La Cour constitutionnelle,
composée des présidents F. Daoût et L. Lavrysen, et des juges T. Merckx-Van Goey, P. Nihoul, T. Giet, R. Leysen, J. Moerman, M. Pâques, Y. Kherbache et T. Detienne, assistée du greffier P.-Y. Dutilleux, présidée par le président F. Daoût,
après en avoir délibéré, rend l'arrêt suivant :
I Objet du recours
Par arrêt du 17 mai 2019, dont l'expédition est parvenue au greffe de la Cour le 24 mai 2019, la Cour du travail de Liège, division de Liège, a posé les questions préjudicielles suivantes :
« 1. L'article 57, § 2, alinéa 1er, 1°, de la loi du 8 juillet 1976 organique des centres publics d'action sociale, viole-t-il les articles 10 et 11, 22 et 23 de la Constitution, en ce qu'il prive un étranger en séjour illégal, parent d'un enfant majeur avec lequel il cohabite et lui assure depuis plusieurs années son soutien matériel et moral du fait que ledit enfant est atteint, depuis sa minorité, d'une maladie grave reconnue comme étant constitutive d'une impossibilité médicale absolue d'obtempérer à l'ordre de quitter le territoire qui leur a été notifié, alors que la présence de ce parent auprès de son enfant majeur est jugée indispensable par le corps médical en raison de la vulnérabilité découlant de son état de santé (crises drépanocytaires récidivantes et nécessité d'une intervention chirurgicale en vue d'éviter la paralysie) ?

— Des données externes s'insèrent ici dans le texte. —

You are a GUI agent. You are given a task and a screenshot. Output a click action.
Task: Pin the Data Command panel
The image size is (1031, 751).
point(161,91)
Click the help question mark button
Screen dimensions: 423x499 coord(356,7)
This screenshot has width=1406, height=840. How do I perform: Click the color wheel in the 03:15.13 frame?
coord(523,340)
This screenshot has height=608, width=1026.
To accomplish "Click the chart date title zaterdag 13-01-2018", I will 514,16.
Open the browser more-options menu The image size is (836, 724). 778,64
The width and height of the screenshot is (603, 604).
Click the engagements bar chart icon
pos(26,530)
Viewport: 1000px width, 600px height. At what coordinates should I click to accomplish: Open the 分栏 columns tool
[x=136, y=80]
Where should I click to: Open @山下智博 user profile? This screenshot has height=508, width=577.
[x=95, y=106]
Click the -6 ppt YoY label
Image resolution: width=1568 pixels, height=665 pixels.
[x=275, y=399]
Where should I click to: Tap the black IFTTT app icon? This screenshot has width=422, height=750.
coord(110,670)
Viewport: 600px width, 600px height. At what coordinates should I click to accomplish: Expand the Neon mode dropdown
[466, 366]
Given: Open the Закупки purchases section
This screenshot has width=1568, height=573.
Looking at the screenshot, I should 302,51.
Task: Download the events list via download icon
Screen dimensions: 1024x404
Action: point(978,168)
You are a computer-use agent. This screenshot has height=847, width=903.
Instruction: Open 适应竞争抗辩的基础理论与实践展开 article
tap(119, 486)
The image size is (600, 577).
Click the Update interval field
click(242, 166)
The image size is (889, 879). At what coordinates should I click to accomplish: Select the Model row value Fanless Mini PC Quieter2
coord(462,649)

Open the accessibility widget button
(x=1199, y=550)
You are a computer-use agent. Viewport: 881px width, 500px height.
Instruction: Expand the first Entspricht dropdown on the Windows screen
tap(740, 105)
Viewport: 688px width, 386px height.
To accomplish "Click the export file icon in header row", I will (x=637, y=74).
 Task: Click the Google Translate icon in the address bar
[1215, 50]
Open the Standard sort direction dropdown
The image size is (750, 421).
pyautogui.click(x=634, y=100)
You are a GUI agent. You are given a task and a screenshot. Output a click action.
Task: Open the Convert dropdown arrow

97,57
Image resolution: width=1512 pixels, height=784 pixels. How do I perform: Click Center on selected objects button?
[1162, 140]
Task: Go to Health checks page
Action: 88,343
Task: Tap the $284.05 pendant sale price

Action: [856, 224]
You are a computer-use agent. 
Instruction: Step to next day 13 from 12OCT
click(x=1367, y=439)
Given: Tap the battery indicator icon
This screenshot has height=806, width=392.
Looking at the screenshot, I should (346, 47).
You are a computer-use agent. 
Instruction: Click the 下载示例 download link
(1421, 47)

2. En cas de réponse négative à la question énoncée ci-dessus, l'article 57, § 2, alinéa 1er, 1°, de la loi du 8 juillet 1976 organique des centres publics d'action sociale, viole- t-il l'article 22 de la Constitution, interprété dans le sens retenu par l'arrêt Abdida,
- d'une part, à la lumière des articles 7 et 12 [lire : 21] de la Charte des droits fondamentaux de l'Union européenne garantissant, le premier, à toute personne le droit au respect de sa vie privée et familiale, et le second prohibant toute discrimination fondée sur l'âge,
- et d'autre part, des articles 5 et 13 de la directive 2008/115/CE, lus à la lumière des articles 19, § 2, et 47 de la Charte des droits fondamentaux de l'Union européenne, ainsi que de l'article 14, § 1er, b), de cette directive,
en ce qu'il prive de toute aide sociale autre que l'aide médicale urgente un étranger ressortissant d'un État tiers, en séjour illégal sur le territoire d'un État membre et père d'un enfant mineur ayant atteint l'âge de la majorité durant l'exercice du recours en annulation et suspension qu'il a introduit, en son nom personnel et de représentant de cet enfant alors encore mineur, contre une décision leur ayant ordonné de quitter le territoire d'un État membre, alors que, d'une part, ledit enfant aujourd'hui majeur est atteint, depuis sa minorité d'une maladie grave que l'exécution de cette décision est susceptible d'exposer à un risque sérieux de détérioration grave et irréversible et que, d'autre part, la présence de ce parent auprès de cet enfant majeur est jugée indispensable par le corps médical en raison de sa vulnérabilité découlant de son état de santé (crises drépanocytaires récidivantes et nécessité d'une intervention chirurgicale en vue d'éviter la paralysie) ? ».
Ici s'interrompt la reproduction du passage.